The ‘most dramatic change in health and safety enforcement since 1974’, with new sentencing guidelines for health and safety offences, are ‘set to revolutionise punishment for health and safety offences’, making ‘company’ compliance more critical than ever, member-based construction and building services association, BSRIA has warned.
The new guidelines will apply to all health and safety cases sentenced after 1 February 2016, regardless of when the offence was committed. BSRIA said: ‘Fines for the largest organisations in the sector following a fatality could be tens of millions of pounds.’
The guidelines set out the methodology magistrates and judges will have to adopt when sentencing, which cover:
• The harm the offence caused, with multiple deaths considered the most serious. When considering harm the court is entitled to consider ‘the potential for harm’, as well as actual harm.
• The culpability of the offender. Was their act or omission a mere oversight, a deliberate decision taken to save money, or somewhere in the middle?
• The offender’s ‘size’, measured via financial turnover. (In the construction sector, BSRIA points out, ‘turnover can be a deeply misleading measure of a company’s financial strength’).
Courts will be instructed to ensure fines are sufficiently substantial to have real economic impact on the defendant – to remind shareholders and managers of the need for a safe working environment.

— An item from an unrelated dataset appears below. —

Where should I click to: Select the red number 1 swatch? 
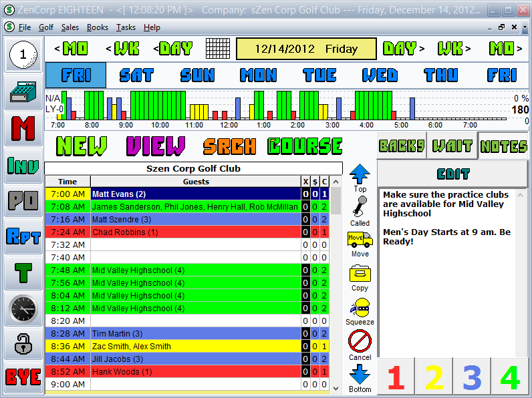[396, 377]
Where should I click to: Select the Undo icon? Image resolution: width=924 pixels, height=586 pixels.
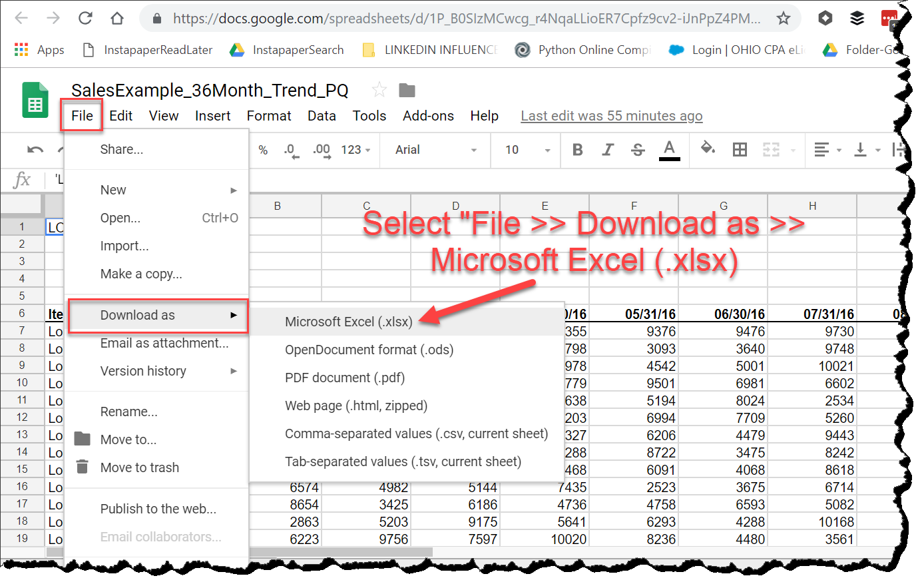35,150
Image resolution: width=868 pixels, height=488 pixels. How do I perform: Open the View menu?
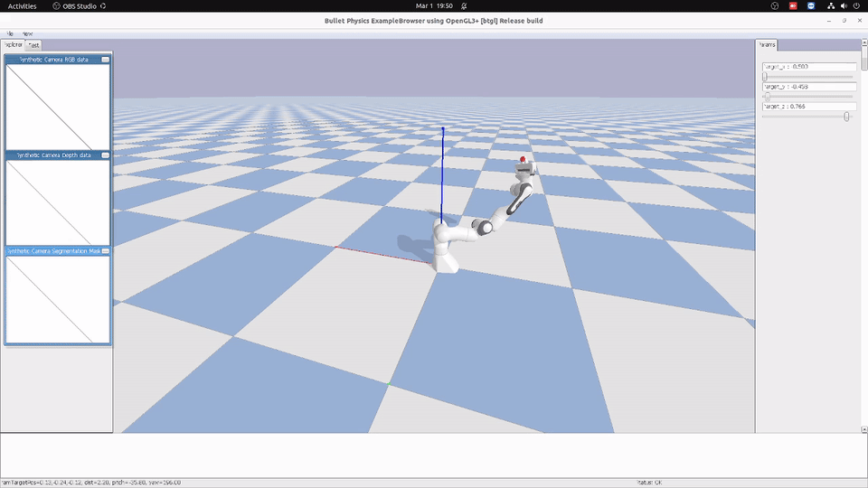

BSRIA added: “The guidelines will also apply to individuals prosecuted for health and safety offences. The shocking consequence is that it will require very little fault on an individual’s part to result in a custodial sentence, which are currently rare.”
Julia Evans, BSRIA’s chief executive, said: “The UK has one of the best safety records globally. The unintended potential consequence of these guidelines could be global organisations suffering significant fines deciding to direct future global investment outside the UK, where the sentencing regime is far less rigorous.
“All workers are entitled to a safe place of work, but a balance must be struck – to ensure the punishment following a conviction is both just and proportionate having regard to all of the circumstances. The message is clear – re-double all efforts and checks to guarantee your operations are as safe as they can be.”
According to BSRIA, the ‘typical’ fine for the worst health and safety offences currently is between £250,000 and £500,000. It added: “Even for a small company, defined as having a turnover between £2 m and £10 m, future fines could be up to £1 m in the event of a fatality.”